Our main sitemap index holds links to the sitemaps for event pages, directory pages, venue profile pages and organizer pages, with information on when the sitemap was last modified. Each sitemap then has information on its priority. This gives Google an indication on how often it should come back to index new pages.
Keep in mind that including a link in the sitemap will not guarantee that Google’s crawlers will index and parse that page. Sitemaps merely suggest links for search engines to index and should not replace linking practices.
For new sites, it is unrealistic to expect Google crawlers to find their pages through outbound links. Google allows you to manually submit either a single page or sitemap through Google Webmaster Tools Seach Console. Again, it is Google’s discretion whether it will crawl and index these pages or not. You can also submit new pages through Google webmaster tools.
Google Crawl Budget
Google sets a crawl limit, also known as a budget, on each website. Every website has a different crawl budget closely linked to its page rank. This means the more Google deems your site as relevant and important the more time it will spend crawling and indexing your pages each time it visits your site.

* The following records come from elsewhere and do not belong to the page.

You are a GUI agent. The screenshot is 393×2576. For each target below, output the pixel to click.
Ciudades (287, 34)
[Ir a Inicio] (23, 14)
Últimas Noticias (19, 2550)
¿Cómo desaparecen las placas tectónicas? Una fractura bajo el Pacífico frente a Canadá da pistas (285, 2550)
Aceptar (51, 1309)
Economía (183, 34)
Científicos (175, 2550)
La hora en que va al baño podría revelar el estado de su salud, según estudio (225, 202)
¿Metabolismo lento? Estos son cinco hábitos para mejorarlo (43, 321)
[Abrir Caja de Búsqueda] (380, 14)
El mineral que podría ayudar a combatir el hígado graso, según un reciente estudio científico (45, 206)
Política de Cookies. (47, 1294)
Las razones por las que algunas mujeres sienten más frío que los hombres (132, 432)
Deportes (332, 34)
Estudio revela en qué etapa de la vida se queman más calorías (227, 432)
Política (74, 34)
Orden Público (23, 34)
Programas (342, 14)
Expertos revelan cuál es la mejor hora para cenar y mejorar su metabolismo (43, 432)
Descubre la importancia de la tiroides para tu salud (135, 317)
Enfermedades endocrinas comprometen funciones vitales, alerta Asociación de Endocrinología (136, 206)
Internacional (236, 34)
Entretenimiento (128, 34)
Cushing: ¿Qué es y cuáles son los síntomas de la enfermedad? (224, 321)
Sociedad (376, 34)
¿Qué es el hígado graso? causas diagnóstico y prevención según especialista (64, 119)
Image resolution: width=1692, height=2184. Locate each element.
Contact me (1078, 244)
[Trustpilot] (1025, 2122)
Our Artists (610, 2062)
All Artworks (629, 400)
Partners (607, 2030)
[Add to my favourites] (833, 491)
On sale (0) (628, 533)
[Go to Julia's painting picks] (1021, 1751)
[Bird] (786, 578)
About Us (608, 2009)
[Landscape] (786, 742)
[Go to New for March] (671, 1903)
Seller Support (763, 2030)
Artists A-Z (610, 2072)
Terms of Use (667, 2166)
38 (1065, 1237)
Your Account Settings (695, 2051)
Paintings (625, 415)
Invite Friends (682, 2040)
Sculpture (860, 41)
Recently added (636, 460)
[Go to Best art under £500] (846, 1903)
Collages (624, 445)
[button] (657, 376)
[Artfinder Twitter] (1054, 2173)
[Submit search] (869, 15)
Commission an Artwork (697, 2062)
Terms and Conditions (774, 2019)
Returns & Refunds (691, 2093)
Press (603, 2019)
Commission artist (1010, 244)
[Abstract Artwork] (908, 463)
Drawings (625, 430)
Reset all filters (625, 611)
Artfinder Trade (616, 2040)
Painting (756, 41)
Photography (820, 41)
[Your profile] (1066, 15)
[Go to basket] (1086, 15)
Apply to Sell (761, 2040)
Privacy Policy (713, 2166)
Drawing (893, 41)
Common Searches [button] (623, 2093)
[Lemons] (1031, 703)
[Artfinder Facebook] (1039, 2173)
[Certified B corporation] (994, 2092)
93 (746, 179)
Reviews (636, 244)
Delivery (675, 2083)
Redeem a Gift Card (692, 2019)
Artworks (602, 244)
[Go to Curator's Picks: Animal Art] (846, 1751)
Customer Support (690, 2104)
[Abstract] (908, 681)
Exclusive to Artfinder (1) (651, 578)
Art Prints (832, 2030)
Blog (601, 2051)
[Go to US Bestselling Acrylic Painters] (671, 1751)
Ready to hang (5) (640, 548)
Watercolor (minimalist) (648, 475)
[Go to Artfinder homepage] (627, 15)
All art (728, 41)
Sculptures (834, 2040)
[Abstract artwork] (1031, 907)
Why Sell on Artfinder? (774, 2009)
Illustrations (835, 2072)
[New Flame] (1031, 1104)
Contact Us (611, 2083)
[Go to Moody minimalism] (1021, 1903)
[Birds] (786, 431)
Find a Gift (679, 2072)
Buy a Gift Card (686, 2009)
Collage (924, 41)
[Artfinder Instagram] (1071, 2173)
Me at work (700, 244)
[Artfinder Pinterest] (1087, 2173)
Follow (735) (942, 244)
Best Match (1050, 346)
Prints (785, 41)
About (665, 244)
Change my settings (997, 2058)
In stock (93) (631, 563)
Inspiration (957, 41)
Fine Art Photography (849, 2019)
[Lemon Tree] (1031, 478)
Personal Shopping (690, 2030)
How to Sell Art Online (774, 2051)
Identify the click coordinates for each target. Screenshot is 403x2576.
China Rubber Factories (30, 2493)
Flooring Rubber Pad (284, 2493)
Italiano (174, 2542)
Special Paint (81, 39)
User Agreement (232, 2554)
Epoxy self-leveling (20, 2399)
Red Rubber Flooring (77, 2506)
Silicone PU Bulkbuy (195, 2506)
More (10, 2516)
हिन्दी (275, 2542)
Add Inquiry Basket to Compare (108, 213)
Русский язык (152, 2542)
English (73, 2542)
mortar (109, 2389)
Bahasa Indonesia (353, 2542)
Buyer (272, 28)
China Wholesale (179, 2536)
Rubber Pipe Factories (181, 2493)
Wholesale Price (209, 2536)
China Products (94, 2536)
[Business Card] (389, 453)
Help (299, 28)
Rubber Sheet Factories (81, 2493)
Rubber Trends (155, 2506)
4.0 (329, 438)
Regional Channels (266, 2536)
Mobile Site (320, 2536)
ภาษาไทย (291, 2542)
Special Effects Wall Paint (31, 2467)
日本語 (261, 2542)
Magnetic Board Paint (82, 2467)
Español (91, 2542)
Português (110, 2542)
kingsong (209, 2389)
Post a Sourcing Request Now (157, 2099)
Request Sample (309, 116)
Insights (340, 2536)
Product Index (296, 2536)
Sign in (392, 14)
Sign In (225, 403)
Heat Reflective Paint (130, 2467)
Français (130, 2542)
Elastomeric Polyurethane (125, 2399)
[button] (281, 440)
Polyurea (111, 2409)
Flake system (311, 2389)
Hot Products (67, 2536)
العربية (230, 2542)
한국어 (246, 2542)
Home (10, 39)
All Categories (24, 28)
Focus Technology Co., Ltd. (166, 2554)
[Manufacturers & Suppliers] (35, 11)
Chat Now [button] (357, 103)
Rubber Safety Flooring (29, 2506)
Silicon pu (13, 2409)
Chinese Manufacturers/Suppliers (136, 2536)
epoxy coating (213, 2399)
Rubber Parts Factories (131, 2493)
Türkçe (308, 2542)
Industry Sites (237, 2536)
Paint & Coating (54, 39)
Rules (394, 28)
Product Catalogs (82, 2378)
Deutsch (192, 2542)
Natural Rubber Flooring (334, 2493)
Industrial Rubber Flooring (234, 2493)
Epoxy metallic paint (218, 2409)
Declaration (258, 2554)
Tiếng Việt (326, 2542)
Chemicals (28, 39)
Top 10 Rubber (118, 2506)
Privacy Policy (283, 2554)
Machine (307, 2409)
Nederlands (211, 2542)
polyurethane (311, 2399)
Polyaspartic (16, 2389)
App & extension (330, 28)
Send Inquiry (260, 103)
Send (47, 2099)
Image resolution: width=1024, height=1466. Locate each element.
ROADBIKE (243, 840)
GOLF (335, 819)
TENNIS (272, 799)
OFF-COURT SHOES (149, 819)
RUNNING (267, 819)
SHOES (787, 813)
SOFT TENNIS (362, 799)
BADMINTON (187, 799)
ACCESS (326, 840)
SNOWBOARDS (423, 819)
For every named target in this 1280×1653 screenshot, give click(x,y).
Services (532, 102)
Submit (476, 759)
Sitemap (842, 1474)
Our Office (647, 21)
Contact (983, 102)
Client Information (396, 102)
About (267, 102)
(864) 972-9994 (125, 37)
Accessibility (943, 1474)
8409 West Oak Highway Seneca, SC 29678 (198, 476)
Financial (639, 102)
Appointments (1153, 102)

Determining factors Google uses to set your crawl budget are your authority score, how often your site is updated, the frequency of new pages added and individual page speed and size. To increase the amount of pages Google indexes on each visit, make sure you reduce broken links as this is a waste of time and the crawler will have no further links to follow. You should also make sure there are no redirect loops. Redirect loops are where website A redirects to website B that then redirects back to website A. The crawler will be stuck in a loop when it could have been indexing other pages on your site.
Also utilize your robots.txt file and determine which pages are not important enough or have low quality, and add a rule to disallow crawlers from following and indexing these pages or directories. Eventbrite has over 10 million pages but only 1.5 million are included in Google’s index. We pay close attention to pages that are of low quality content, spam, dated etc. and restrict Google from indexing these pages. We also place links we deem as important as close to the homepage or easily accessible by our global navigation. A well thought out site hierarchy is key to making sure priority pages are indexed and reindexed frequently.
With over 40 billion web pages on the internet, Google often needs a hand to find new websites and pages. An estimated number of pages indexed by Google is 10% of pages on the web. It is important to remember that when a user enters a search term in Google the pages searched are not the entire web but Google’s representation of the web. Results returned are those that Google has found and stored in their large databases.
You should not rely solely on one strategy to improve the chances of Google parsing and indexing all pages on your site. A clear and well thought out site hierarchy is important with all pages linked at least once internally. Sitemaps are a great starting point for Google to find your pages and manual submission is important for new pages that are of high priority.
As your site grows and it receives more inbound links, Google will prioritize indexing new pages as it wants the most relevant and popular pages appearing in search results. Including content that will draw users to your site will also increase your presence on search engines. Here at Eventbrite we live by the motto what is good for SEO should be good for user experience too.